Herz der Boötes-Leere

Im geometrischen Herz der Boötes-Leere hängt man in einer Dunkelheit, die nicht bloß das Fehlen von Licht ist, sondern sich wie eine körperliche Substanz anfühlt – ein 330-Megaparsec-Hohlraum, der größte bekannte Unterdichtebereich des Kosmos, dessen Gasdichte so verschwindend gering ist, dass ein Kubikmeter dieses Raums weniger Atome enthält als das vollkommenste Laborvakuum auf der Erde. Drei irreguläre Zwerggalaxien treiben wie zerrissenes Seidenpapier im Vordergrund, ihre blauvioletten Sternbildungsknoten – ionisiertes Wasserstoffgas in den Armen junger O- und B-Sterne – brennen mit einer fragilen Helligkeit, die im umgebenden Schwarz fast aufgelöst wirkt, während sie als seltene Zeugen dafür gelten, dass selbst in diesem kosmischen Niemand etwas entstehen kann. Dreht man den Blick langsam in jede Richtung, leert sich der Raum vollständig auf Distanzen, die der Verstand nicht mehr aushandeln kann, bis am äußersten Rand der Wahrnehmung die Begrenzungsfilamente des Voids erscheinen: ein ungebrochen leuchtendes, außerordentlich zartes Bogen aus warmem Bernsteingold und gedämpftem Rosa, das kollektive Licht zehntausender Galaxien, die durch die Entfernung zu einem einzigen kontinuierlichen Saum komprimiert werden.

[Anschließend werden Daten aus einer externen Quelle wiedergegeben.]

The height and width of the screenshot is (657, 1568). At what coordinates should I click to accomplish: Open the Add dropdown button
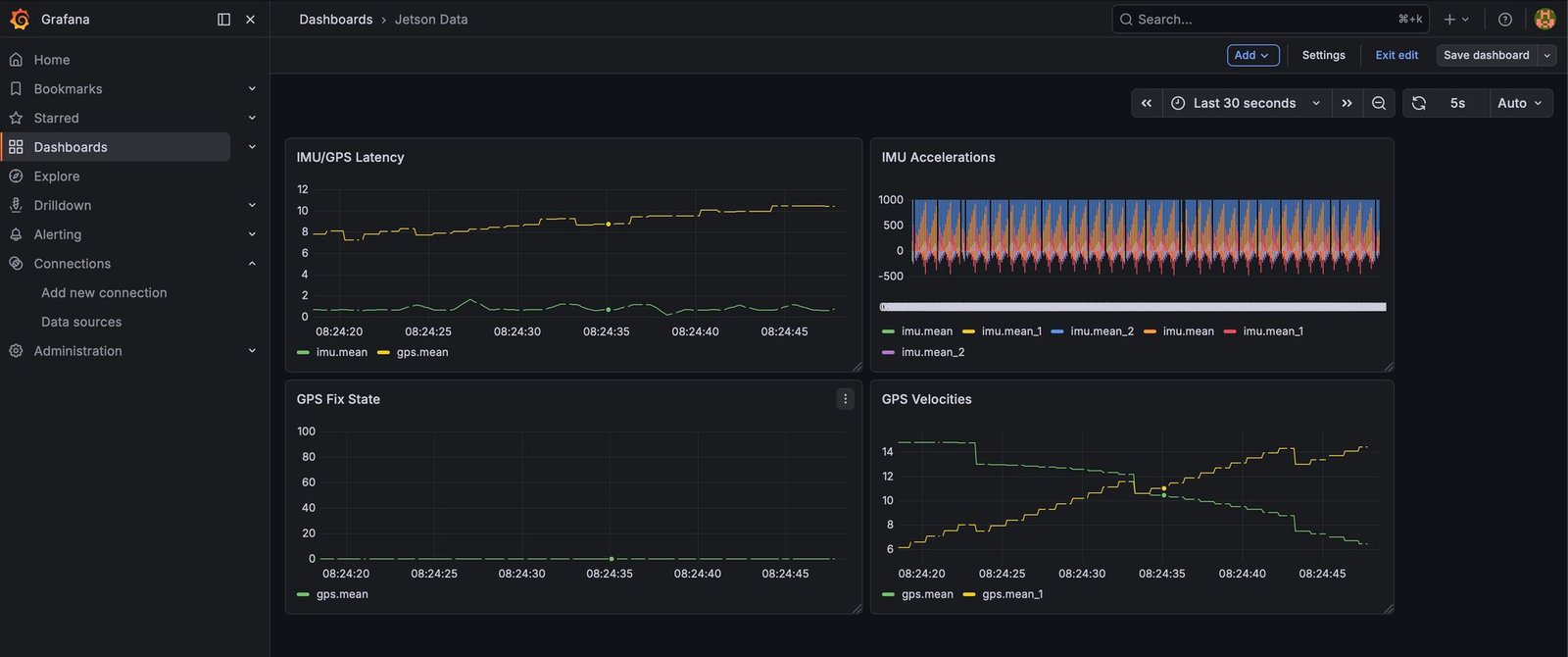(x=1252, y=55)
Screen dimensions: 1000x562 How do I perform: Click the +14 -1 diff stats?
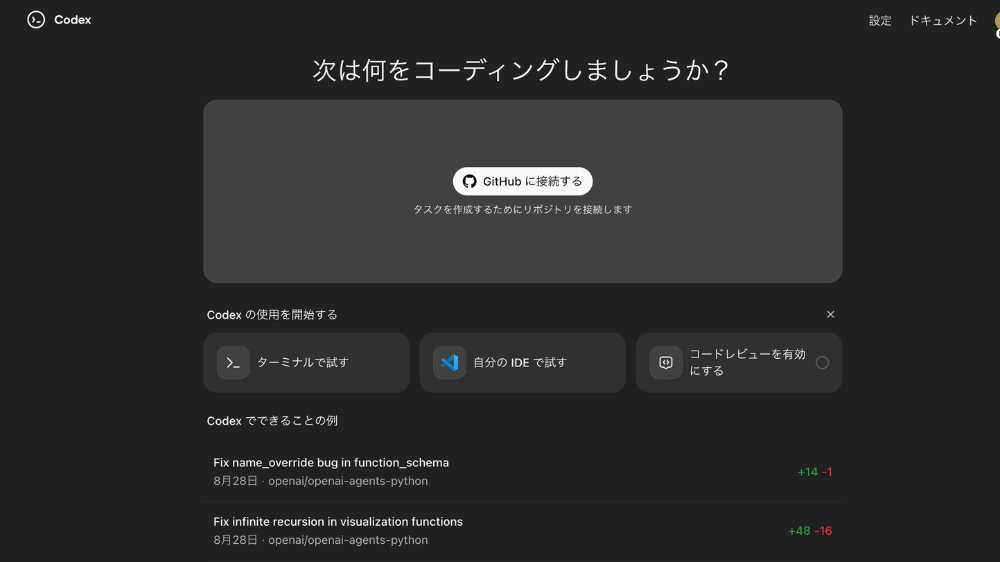click(x=814, y=472)
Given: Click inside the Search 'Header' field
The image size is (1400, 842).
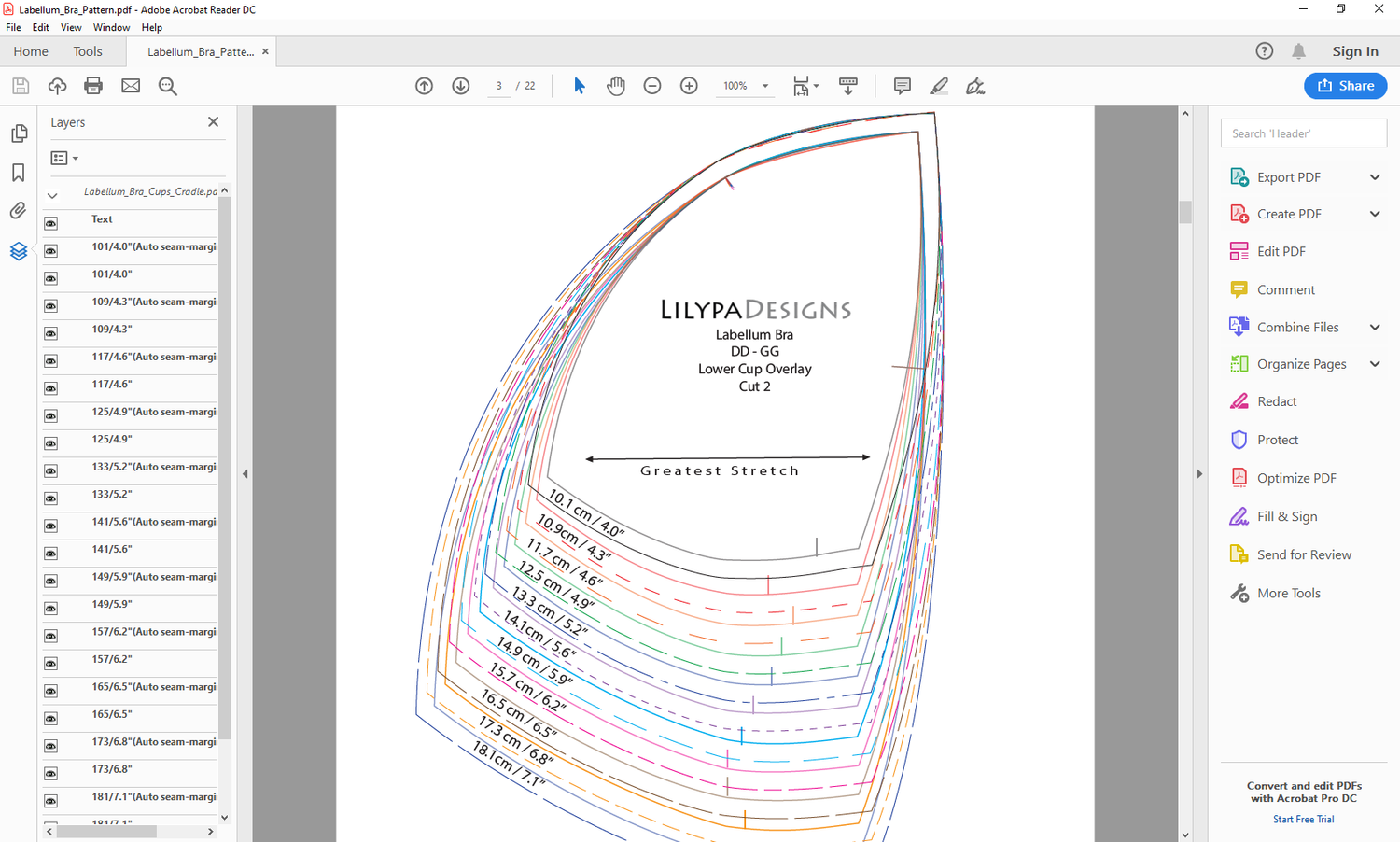Looking at the screenshot, I should pyautogui.click(x=1303, y=133).
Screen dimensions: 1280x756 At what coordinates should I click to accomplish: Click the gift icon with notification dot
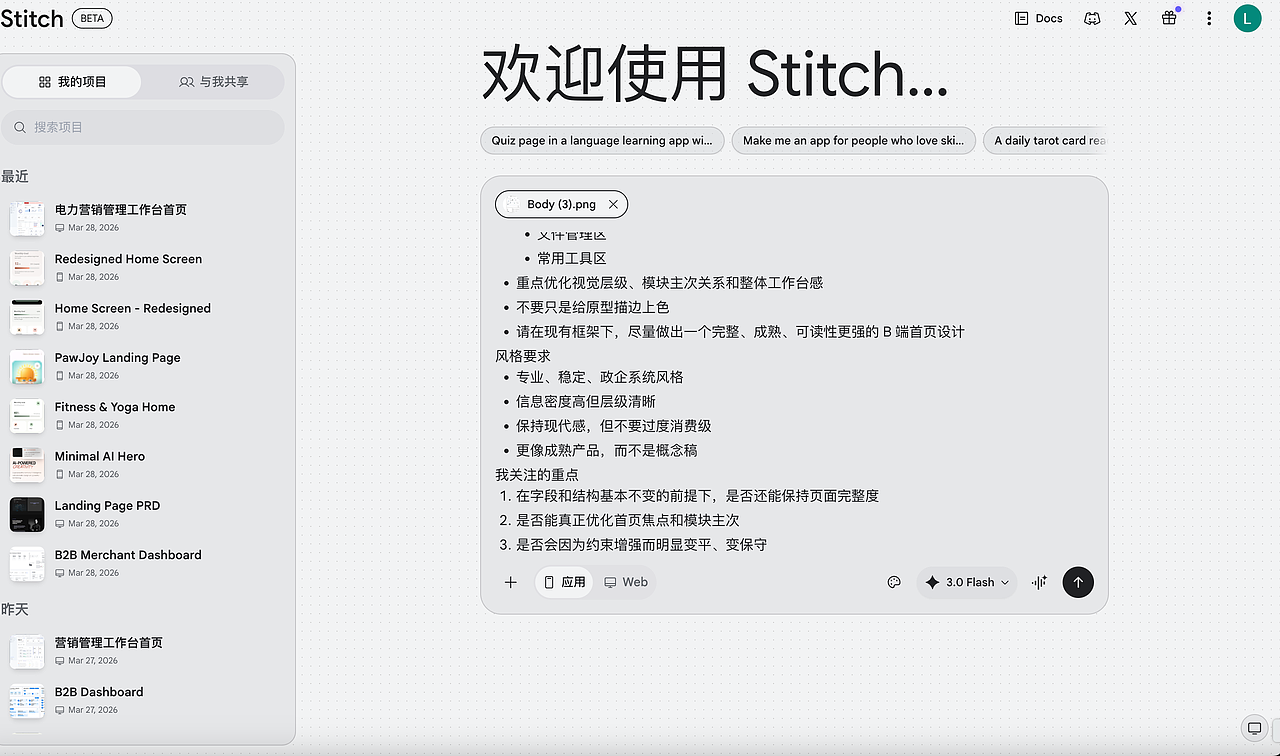1169,18
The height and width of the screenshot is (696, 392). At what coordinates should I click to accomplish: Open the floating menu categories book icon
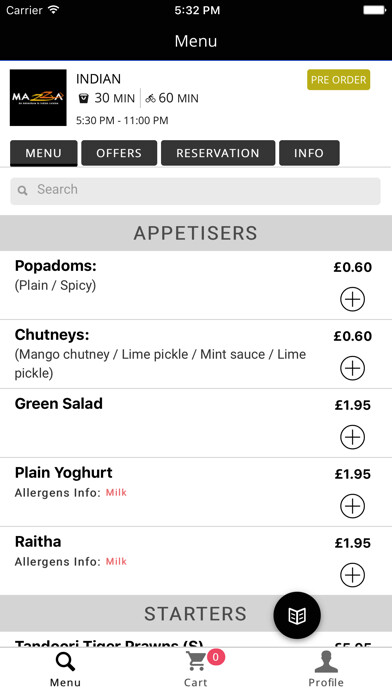297,615
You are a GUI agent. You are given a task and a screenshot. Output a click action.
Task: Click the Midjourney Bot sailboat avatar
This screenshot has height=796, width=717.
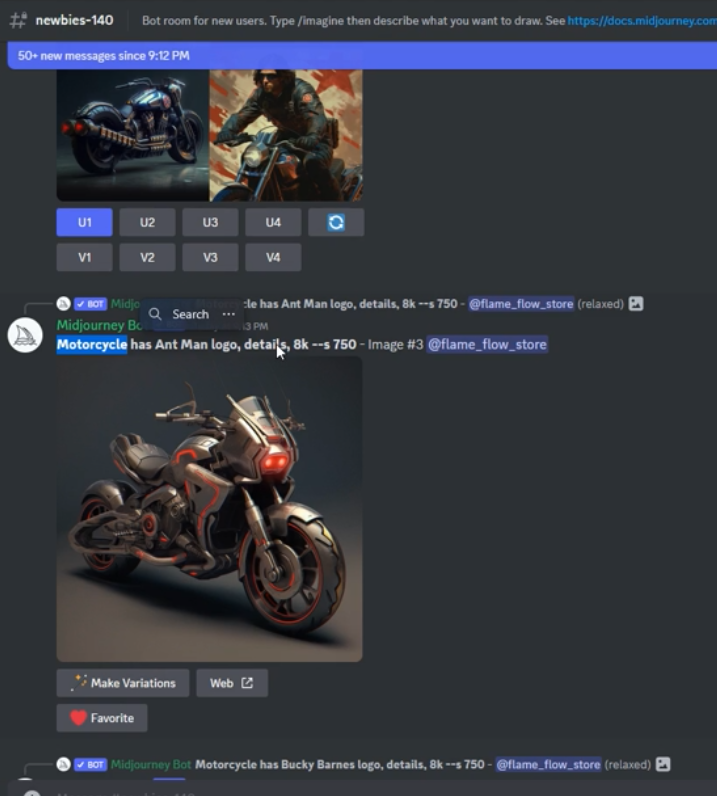25,335
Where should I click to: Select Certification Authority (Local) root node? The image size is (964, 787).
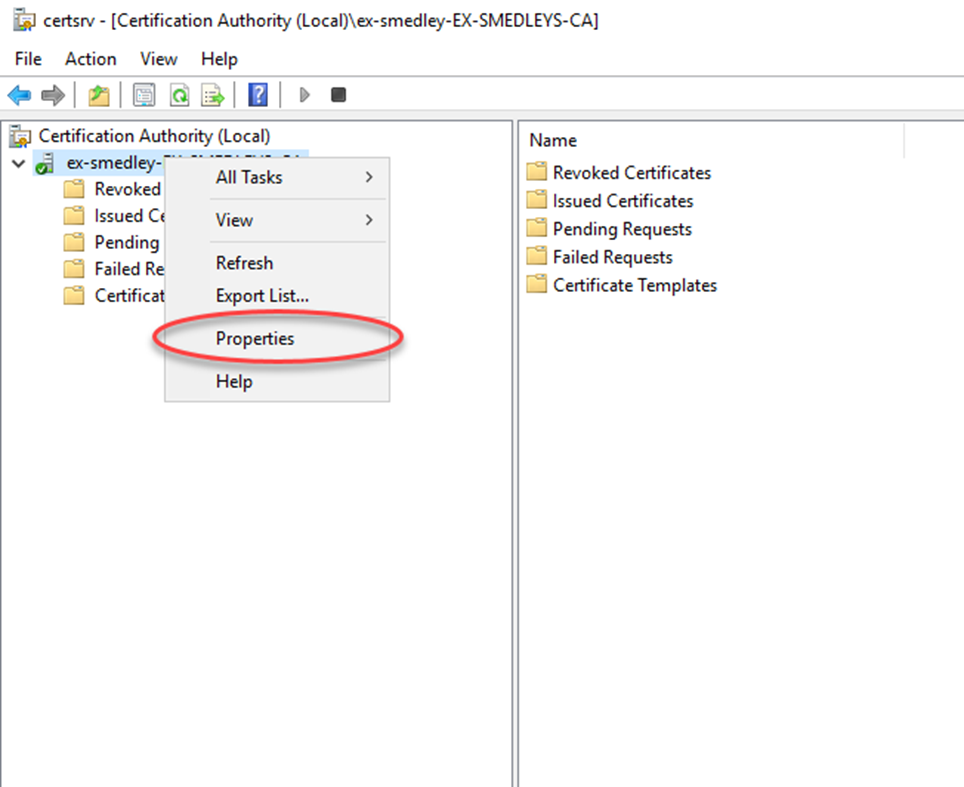(154, 136)
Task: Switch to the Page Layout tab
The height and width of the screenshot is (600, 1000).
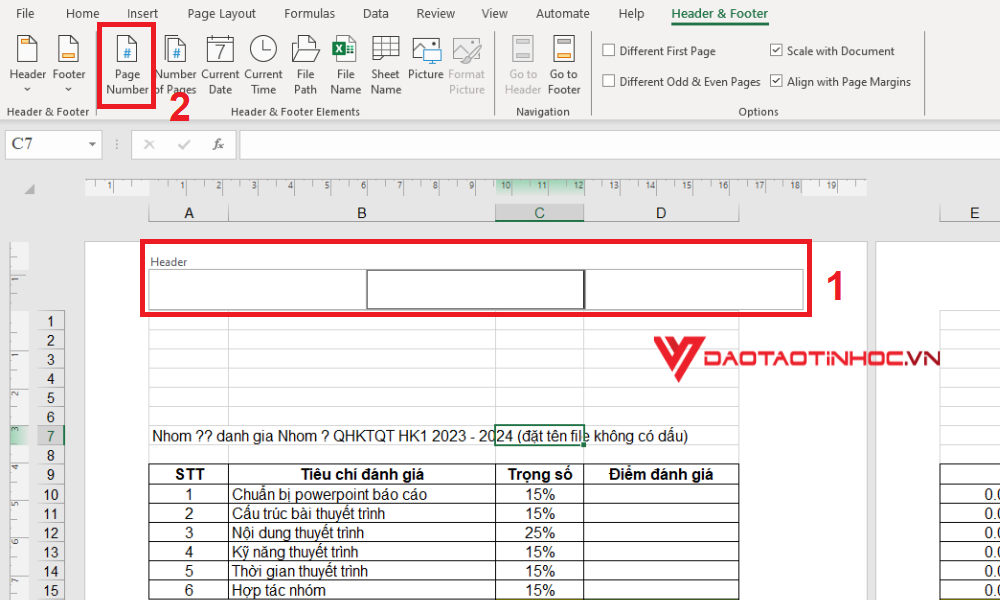Action: 221,13
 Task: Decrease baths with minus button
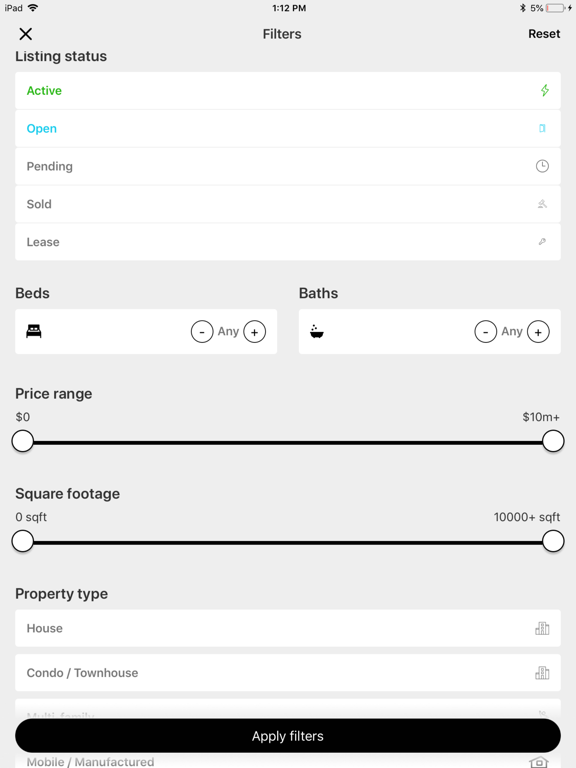pos(485,332)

Diese Struktur – Fäden aus Warm-Heißem Intergalaktischen Medium bei Temperaturen zwischen 10⁵ und 10⁷ Kelvin, durchzogen von Galaxienhaufen und Filamenten des kosmischen Netzes – rahmt das Nichts ein und macht dessen Ausdehnung erst begreiflich: nicht durch das, was vorhanden ist, sondern durch das unermessliche Schweigen dazwischen.